We also stab people in the front. We don't waste time turning them around.  Backstabbing just isn't our style!


----------



## twostep (Apr 3, 2008)

Sunset said:


> We also stab people in the front. We don't waste time turning them around.  Backstabbing just isn't our style!


Just throw them in front of the bus:>)


----------



## theresoon (Apr 11, 2008)

twostep said:


> Just throw them in front of the bus:>)


or the subway


----------



## Sunset (Jan 24, 2011)

No, No, No!!! We would never disrupt public transportation!!!


----------



## Iron Horse (Apr 10, 2008)

Another one that I can think of, which might not be quite so pronounced, is that of finding a penny on the ground with it's head up............and all day long you'll have good luck. I would have to go back over thirty years to actually recall hearing the saying, but nonetheless.


----------



## anneteoh (Mar 20, 2010)

Or finding a four leaf clover which I thought I once did, but it could have come from a dream.


----------



## twostep (Apr 3, 2008)

My husband "feeds" his clan symbol with corn meal.


----------



## theresoon (Apr 11, 2008)

Sunset said:


> No, No, No!!! We would never disrupt public transportation!!!


You must have never lived in NYC.


----------



## Sunset (Jan 24, 2011)

theresoon said:


> You must have never lived in NYC.


Humor failure?? 

Born and raised there.


----------



## theresoon (Apr 11, 2008)

Sunset said:


> Humor failure??
> 
> Born and raised there.


hmmm....Sorry I actually witnessed that happening, so it's something I will never get out of my mind.


----------



## theresoon (Apr 11, 2008)

Reversing this idea of culture shock, as I was driving around Nicosia today I was thinking that an American driving around the UK, Cyprus and maybe some other places will be shocked by this idea of a roundabout.


----------



## Bevdeforges (Nov 16, 2007)

theresoon said:


> Reversing this idea of culture shock, as I was driving around Nicosia today I was thinking that an American driving around the UK, Cyprus and maybe some other places will be shocked by this idea of a roundabout.


Not if you are from the Boston area. They're called "rotaries" but they are the same thing.

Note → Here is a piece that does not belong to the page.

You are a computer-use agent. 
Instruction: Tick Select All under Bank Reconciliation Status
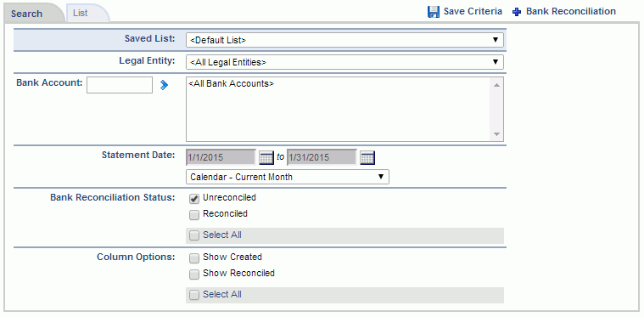tap(194, 235)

Have also seen a couple articles in US newspapers in the last few years talking about how roundabouts are springing up all over the US in the last several years. Apparently used for the same reason they do them here in France - to slow people down. (And here you thought they were to move traffic through an intersection.)
Cheers,
Bev


----------



## Sunset (Jan 24, 2011)

theresoon said:


> hmmm....Sorry I actually witnessed that happening, so it's something I will never get out of my mind.

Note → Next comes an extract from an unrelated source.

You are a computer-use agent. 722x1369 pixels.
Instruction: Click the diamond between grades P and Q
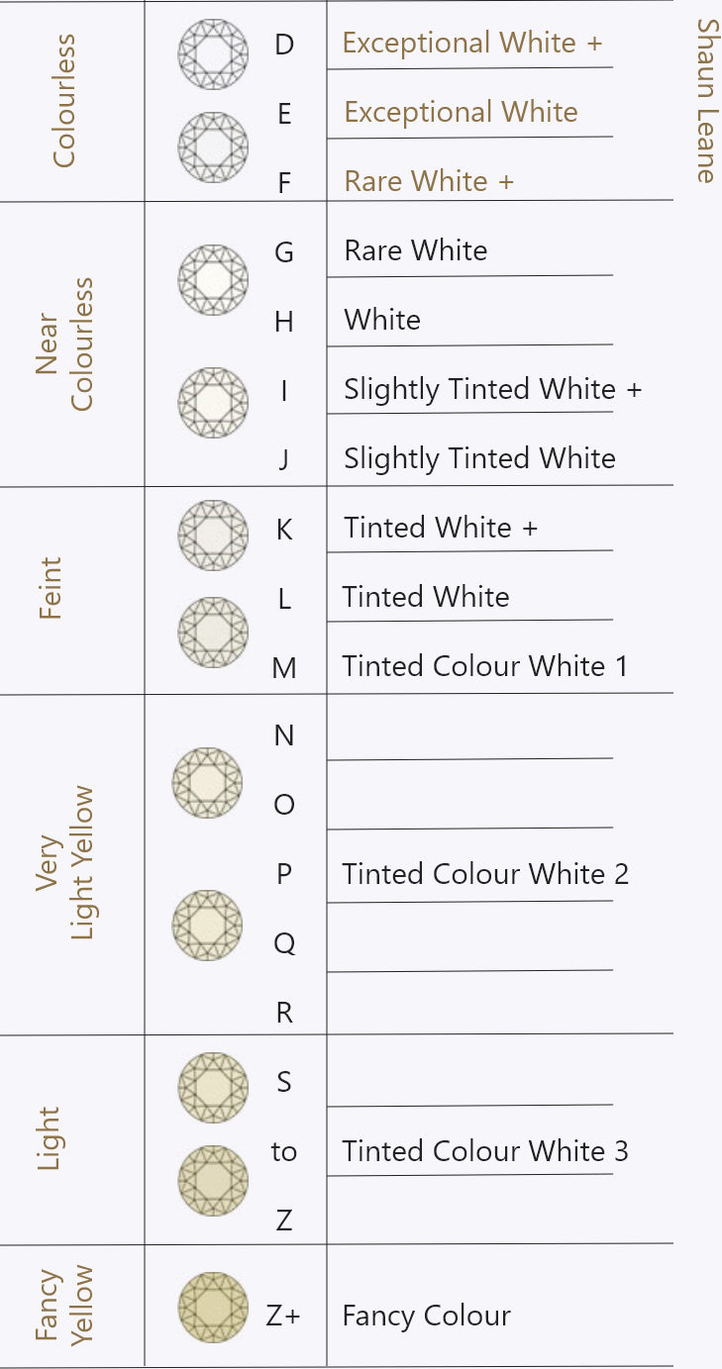coord(207,926)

My original comment was a twist on the saying "stabbed in the back", as in betrayal or getting over on someone ("I can't believe he stabbed me in the back). I didn't not mean it literally.

I heard the "frontal" statement made by a British guy living in New York City and he said that was one of the things he liked about New Yorkers. 

We are known to be very direct!


----------